Por Ana Sampaio
A Organização Mundial da Saúde (OMS) classificou a XFG como “variante sob monitoramento” (VUM), indicando risco global baixo a moderado, mas alerta para seu potencial de rápida propagação.
A XFG é um recombinação das linhagens LF.7 e LP.8.1.2, com pelo menos 9 mutações na proteína spike.
Na semana epidemiológica 22 (26 maio–1 junho), ela representava cerca de 22,7 % das sequências globais — comparado a 7,4 % quatro semanas antes.
Em regiões específicas: Américas subiu de 7,8 % para 26,5 %; Sudeste Asiático, de 17,3 % para 68,7 %.
Segundo a OMS e o CIDRAP, apesar do aumento de casos e hospitalizações, não há evidência de gravidade maior em comparação com outras variantes.

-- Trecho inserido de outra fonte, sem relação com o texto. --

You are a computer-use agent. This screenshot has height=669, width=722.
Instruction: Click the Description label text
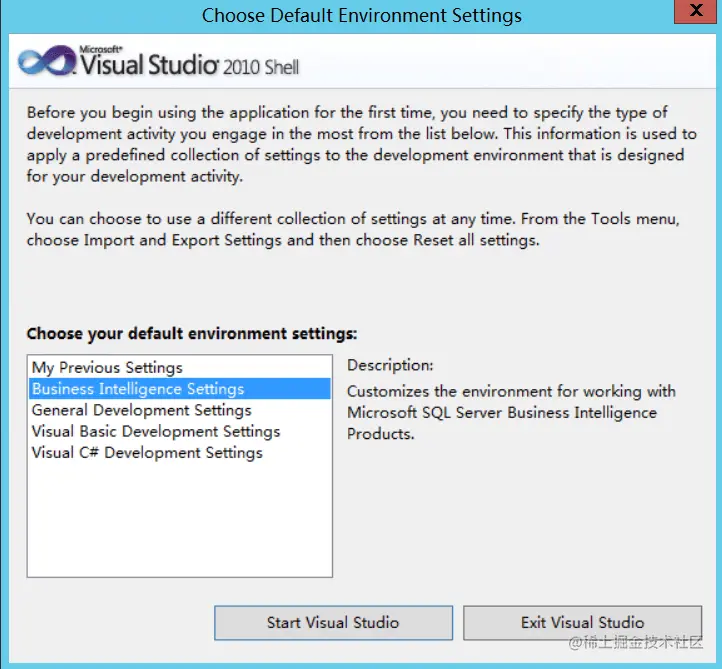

Efetividade de vacinas e tratamentos
Estudos preliminares indicam que as vacinas atuais, especialmente aquelas voltadas para JN.1, mantêm proteção contra casos graves e hospitalização.
Antivirais como Paxlovid e remdesivir parecem eficazes contra a XFG.
Impacto regional — foco na Ásia e Américas
No Sudeste Asiático (notadamente Índia), a XFG se tornou predominante, respondendo por até 68,7 % dos casos *.
Nos EUA, chegou a 14 % dos casos; no Reino Unido, cerca de 30 %, de acordo com dados do CDC e UKHSA .
O que monitorar nos próximos dias?
Intensificação do sequenciamento genômico no Brasil, com foco nos crescentes casos;
Evolução dos indicadores de hospitalização e óbitos, especialmente em grupos vulneráveis;
Novos dados sobre eficácia vacinal e possíveis aparecimentos de sublinhagens, como a XFG.3.